Une autre manière de compenser la diminution des ressources est de transformer des ressources ayant une utilité faible ou inexistante et de les transformer en bien ou matériaux de haute valeur.
C’est typiquement ce que proposent les entreprises qui permettent de transformer les déchets en ressources. On parle classiquement d’upcycling. C’est aussi dans cette catégorie qu’on trouvera la chimie verte, qui extrait du végétal des molécules utilisables par l’industrie.
Ces entreprises se situent dans la catégorie “ressources” de notre mapping de startups greentechs.
Waste as a resource / upcycling
Et si la plus écologique des ressources était celle que nous jetons ? Les millions de tonnes d’objets et substances divers et variés qui viennent remplir les décharges ou les incinérateurs ne pourraient-elles pas être utilisés de manière plus productive ? C’est justement l’idée de nombreuses startups, qui proposent d’utiliser des déchets comme des ressources. On parle aussi d’upcycling.
Aeropowder transforme les plumes de poulet en isolant thermique.
AshCrete fait un ciment imperméable à base de cendres.
Backacia facilite le réemploi des matériaux de construction.
Co2concrete transforme le CO2 en roches
Eco-mills recycle les pneus usés en revêtement de sol.
Ecoslops produit du carburant et du bitume léger à partir de résidus pétroliers.
Eleather transforme des chutes de cuir en cuirs de haute qualité.
EtNISI revalorise diverses matières usagées solides pour les transformer en objet du quotidien.
Fabbrick fait des briques avec des t-shirts non recyclables.
Principal apport : de nouvelles ressources
Principal obstacle : le prix et l’équivalence des propriétés
Technologies support : Chimie, collecte de déchets et tri
Biosourcing
Une autre manière d’avoir plus de ressources pourrait être … d’en inventer ! La nature est justement pleine de sources d’inspirations pour créer de nouveaux objets, donner à la matière de nouveaux usages. On parle de bio sourcing.

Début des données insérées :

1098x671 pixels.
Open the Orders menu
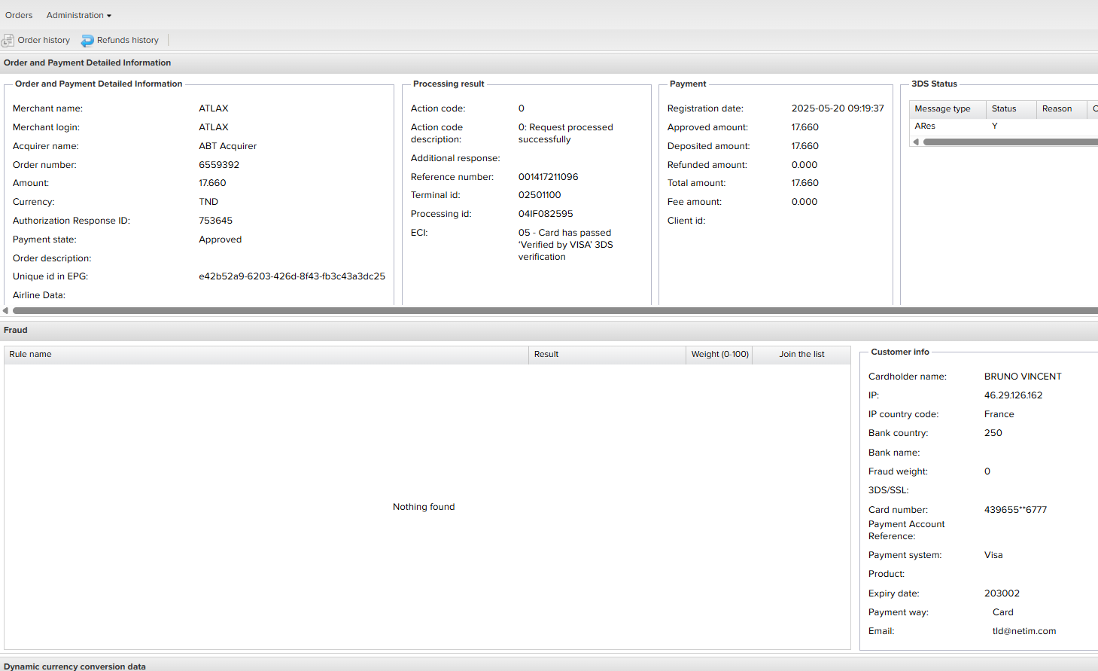19,15
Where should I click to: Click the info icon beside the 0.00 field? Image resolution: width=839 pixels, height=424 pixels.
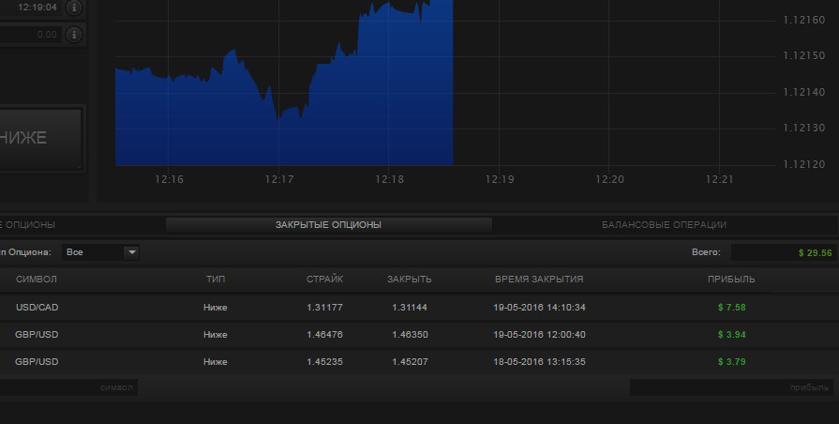[x=74, y=35]
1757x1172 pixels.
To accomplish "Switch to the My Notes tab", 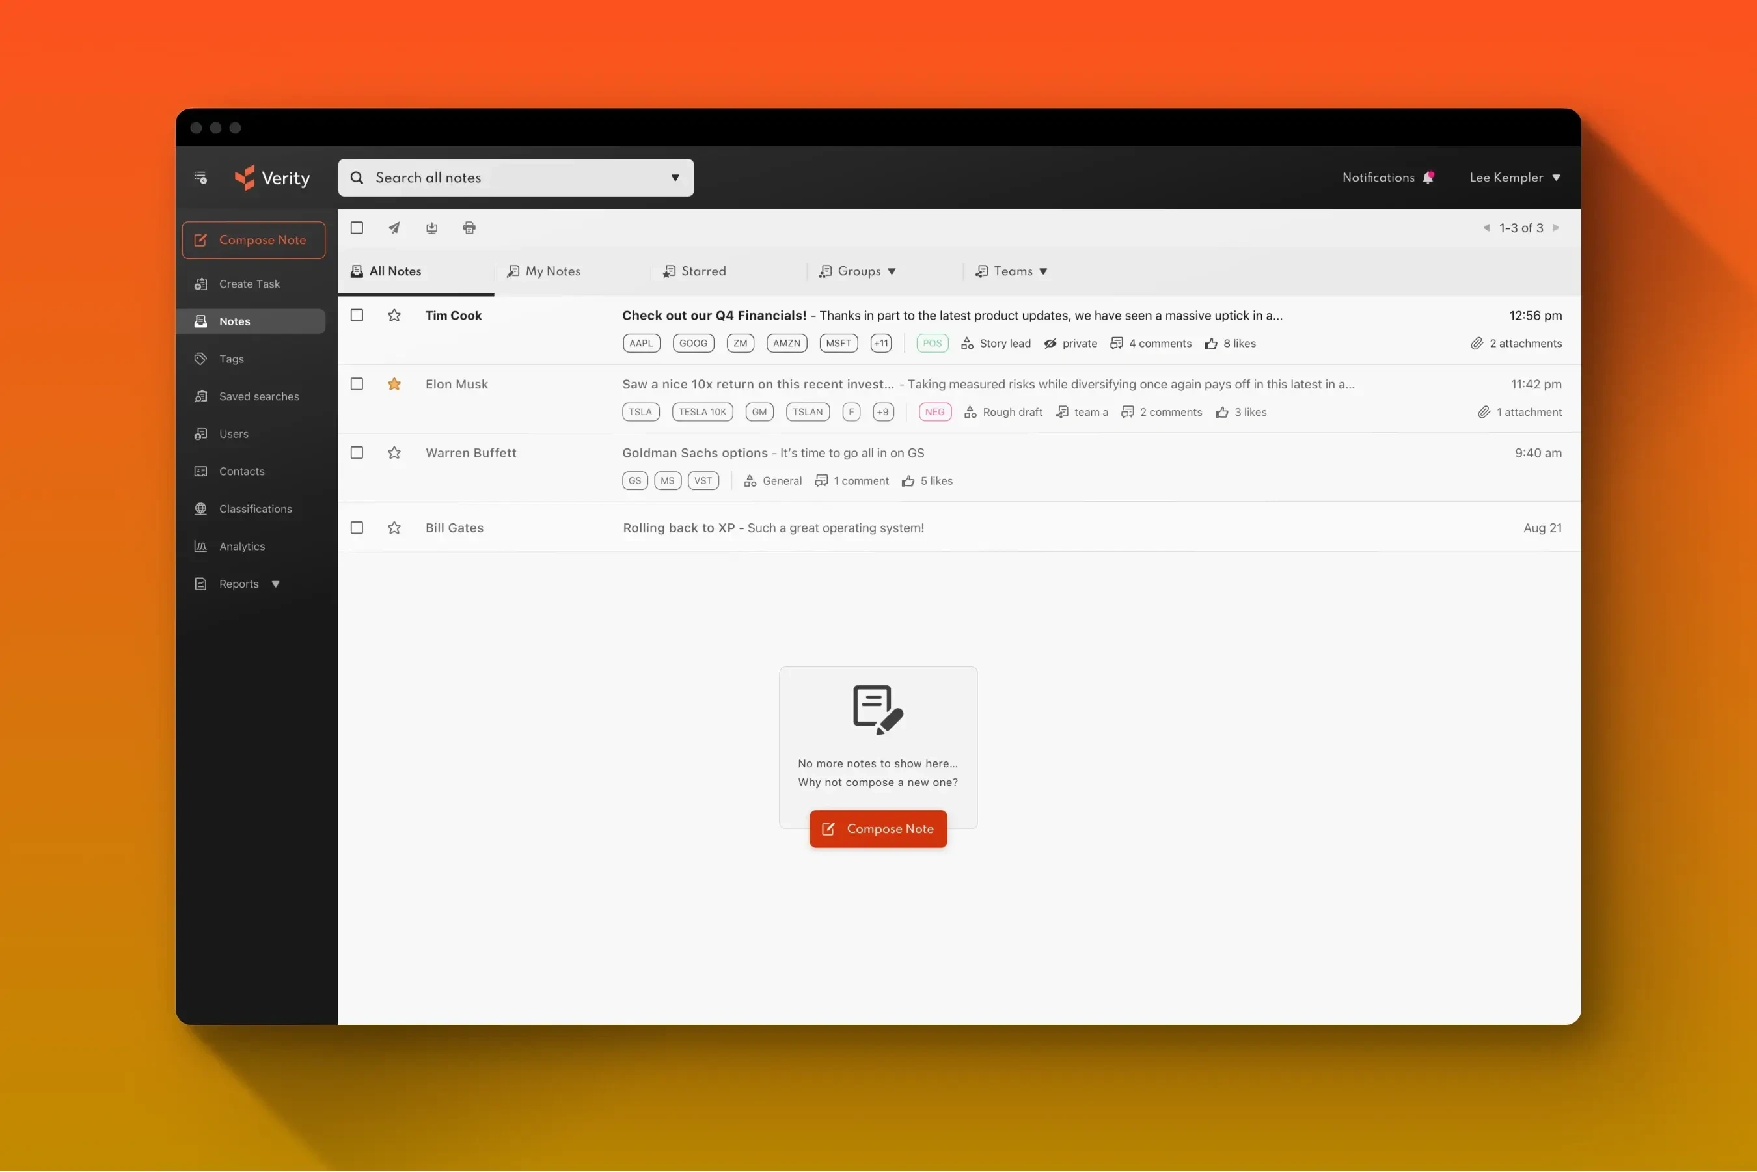I will (x=552, y=271).
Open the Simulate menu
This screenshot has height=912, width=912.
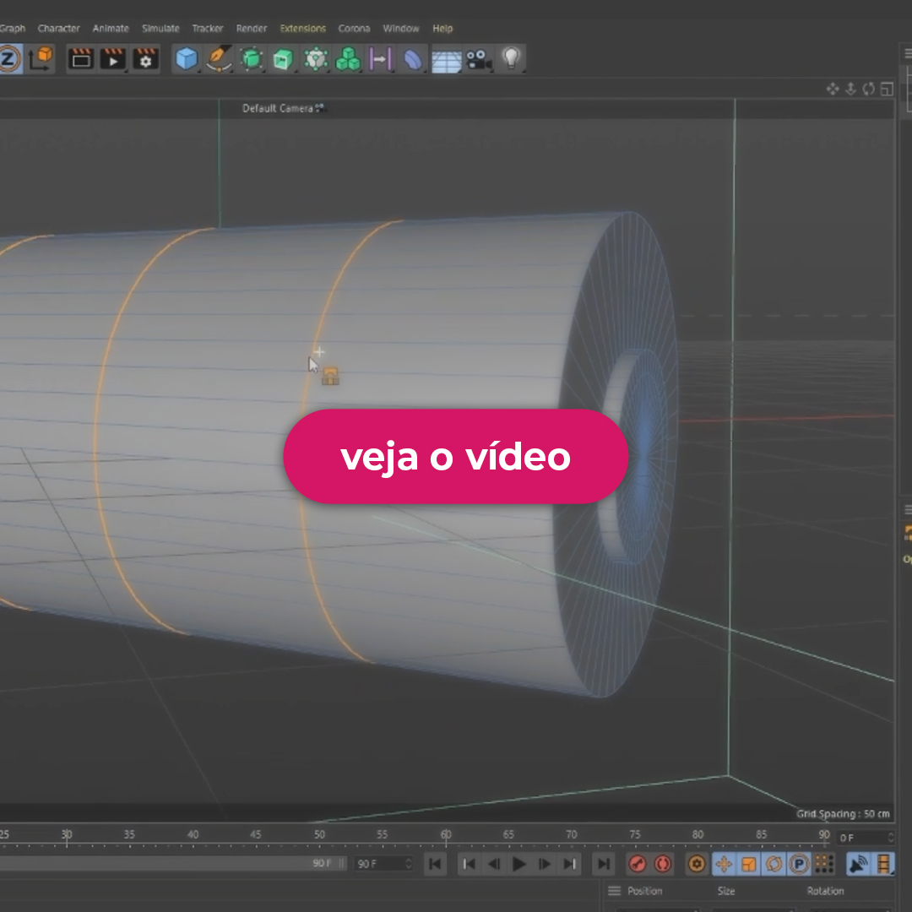[x=160, y=29]
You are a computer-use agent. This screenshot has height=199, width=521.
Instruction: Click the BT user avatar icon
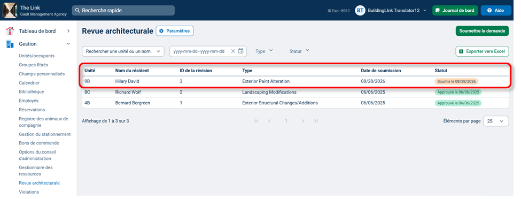[x=360, y=10]
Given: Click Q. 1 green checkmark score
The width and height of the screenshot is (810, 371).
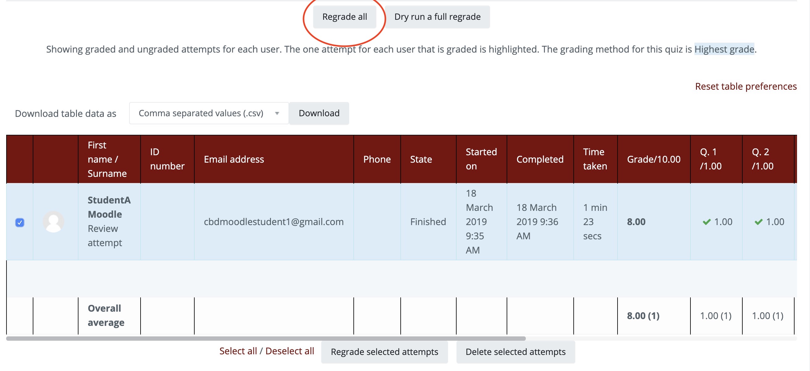Looking at the screenshot, I should tap(717, 222).
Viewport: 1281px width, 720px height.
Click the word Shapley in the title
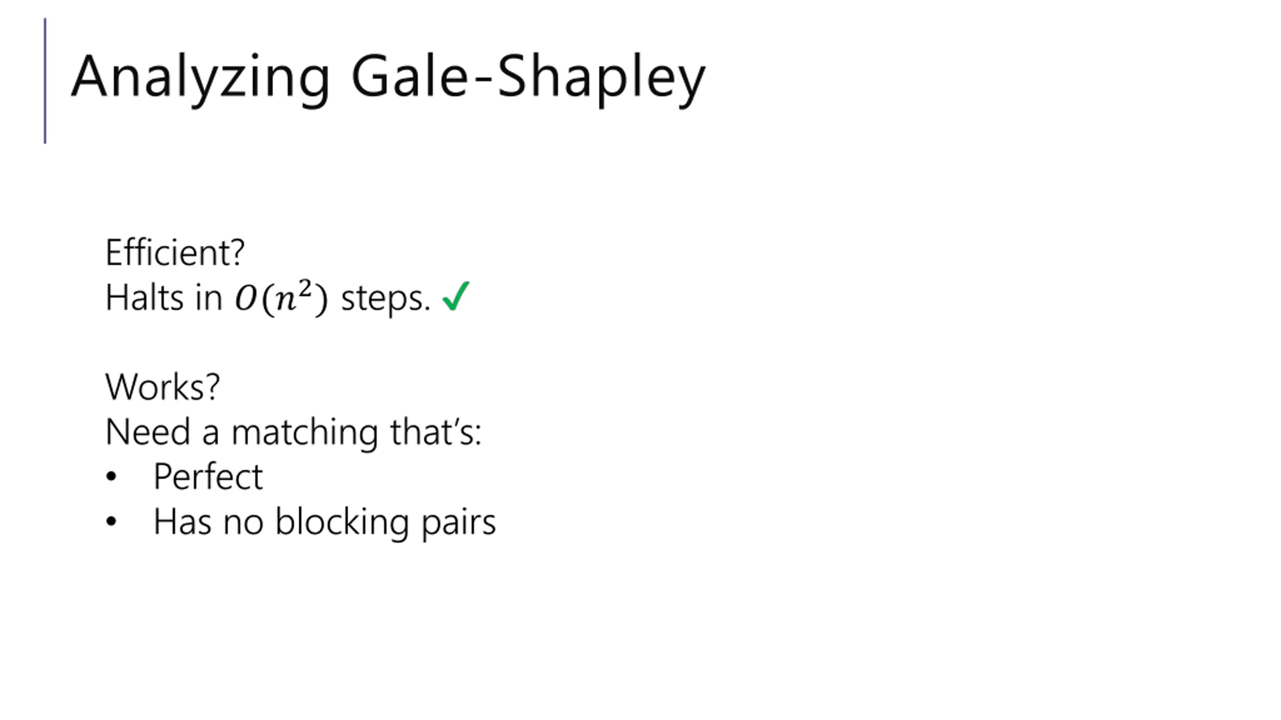[601, 79]
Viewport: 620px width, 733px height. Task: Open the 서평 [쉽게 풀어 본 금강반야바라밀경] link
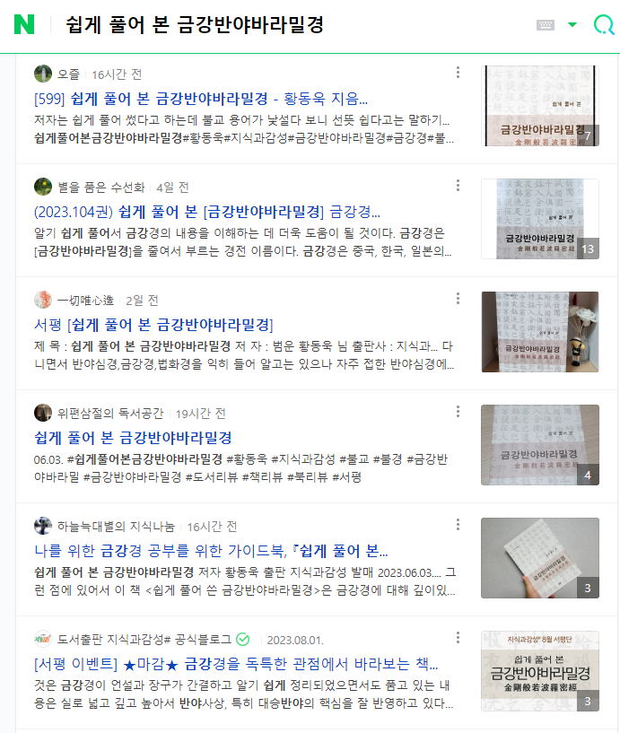pyautogui.click(x=153, y=325)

BoltThread conçoit de nouveaux textiles à l’aide de produits et de processus naturels, comme le développement du mycélium ou le tissage de toile.
FIBandCO crée un placage à base de bois de bananier, qui est en fait une sorte d’herbe qui repousse en 9 mois et est difficile à valoriser autrement.
Vibers développe des méthodes pour faire du papier, carton, biopolymères et même béton à base d’herbe à éléphant (Miscanthus Giganteus).
Woodoo transforme tous types de bois, même de mauvaise qualité, en un bois presque aussi solide que l’acier, imputrescible et protégé contre le feu en remplaçant la lignine par une résine.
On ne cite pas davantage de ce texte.